--- DOCUMENT PASSAGE Enclosed Below ---

Rep. Alexandria Ocasio-Cortez (D-NY)
At the January 22, 2026 House Health Subcommittee hearing — the same hearing where Rep. Murphy disclosed his eight-attempt prior authorization experience — Rep. Ocasio-Cortez put CVS Health CEO David Joyner on the record about vertical integration. In rapid succession, she confirmed on the record that CVS Health simultaneously owns Aetna (insurance), CVS Pharmacies, and CVS Caremark — a pharmacy benefit manager processing nearly 30% of all U.S. prescriptions annually.
She then named what the FTC had documented: that healthcare conglomerates structured this way charge more — citing thousand-percent markups on cancer and HIV medications — while former CVS CEO Karen Lynch had acknowledged internally that their "captive strategy" would "show up on their financial results," without any corresponding improvement in patient costs or health outcomes. AOC's framing made it explicit: when one corporation owns every side of a healthcare transaction, the patient is not the customer. They are the product.
"Whether you're a blue blooded capitalist or a card carrying democratic socialist, I think corporate monopolies are a problem. And this vertical integration is destroying people's ability to access care."
— Rep. Alexandria Ocasio-Cortez (D-NY), House Health Subcommittee Hearing, January 22, 2026
[On CVS's "captive strategy" benefiting patients] "Yeah. I think it works very well for CVS."
— Rep. Alexandria Ocasio-Cortez (D-NY), in response to CEO David Joyner's claim the model "works really well for the consumer"
Rep. Ocasio-Cortez has not reviewed or endorsed S.3822 specifically. This statement represents independent convergence — a progressive Democrat arriving at the same structural monopoly diagnosis as Sen. Warren, Sen. Hawley, and Rep. Murphy, from her own questioning of CVS's CEO under oath. She called explicitly for a "Glass-Steagall for Health Care" — the same structural separation S.3822 codifies.
The "Kate" example
To illustrate the closed-loop capture, AOC described a fictional patient named Kate — holding an Aetna plan, filling prescriptions at CVS Pharmacy, connected to an Oak Street Health clinic. Every touchpoint in Kate's care funnels revenue to the same parent company. Kate never consented to that arrangement. She just got sick. The fiction makes the structure visible in a way a regulatory filing cannot.

--- End of Enclosed DOCUMENT PASSAGE ---

PROMPT: According to the hearing passage, what share of all U.S. prescriptions does CVS Caremark process each year?

--- DATASET ENTRIES Enclosed Below ---

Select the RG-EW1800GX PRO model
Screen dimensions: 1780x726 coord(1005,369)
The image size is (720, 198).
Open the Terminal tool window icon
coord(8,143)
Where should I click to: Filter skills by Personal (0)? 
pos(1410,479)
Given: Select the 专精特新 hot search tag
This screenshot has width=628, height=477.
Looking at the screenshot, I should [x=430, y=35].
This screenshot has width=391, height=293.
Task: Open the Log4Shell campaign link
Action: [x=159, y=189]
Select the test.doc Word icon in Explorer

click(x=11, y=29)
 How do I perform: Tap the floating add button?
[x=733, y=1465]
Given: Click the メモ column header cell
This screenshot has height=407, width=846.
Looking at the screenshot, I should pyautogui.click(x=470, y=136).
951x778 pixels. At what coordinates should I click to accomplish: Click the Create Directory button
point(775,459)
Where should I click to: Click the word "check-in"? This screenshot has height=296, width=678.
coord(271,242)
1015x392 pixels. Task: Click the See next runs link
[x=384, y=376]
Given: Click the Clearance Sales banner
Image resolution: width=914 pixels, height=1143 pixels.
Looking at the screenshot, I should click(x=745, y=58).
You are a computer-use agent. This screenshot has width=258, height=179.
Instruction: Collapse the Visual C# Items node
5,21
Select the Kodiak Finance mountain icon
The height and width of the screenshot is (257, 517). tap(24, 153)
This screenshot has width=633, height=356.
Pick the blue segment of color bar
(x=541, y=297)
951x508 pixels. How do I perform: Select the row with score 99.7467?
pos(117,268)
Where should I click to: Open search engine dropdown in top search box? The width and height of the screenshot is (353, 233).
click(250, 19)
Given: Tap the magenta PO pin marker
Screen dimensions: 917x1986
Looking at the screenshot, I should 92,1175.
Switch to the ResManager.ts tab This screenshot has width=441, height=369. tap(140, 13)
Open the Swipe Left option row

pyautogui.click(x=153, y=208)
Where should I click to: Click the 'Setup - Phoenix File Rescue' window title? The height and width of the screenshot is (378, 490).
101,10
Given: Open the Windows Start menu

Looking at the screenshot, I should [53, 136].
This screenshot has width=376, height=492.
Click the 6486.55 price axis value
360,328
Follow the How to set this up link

--- End of Enclosed DATASET ENTRIES ---

COMPLETED EXERCISE: Nearly 30%.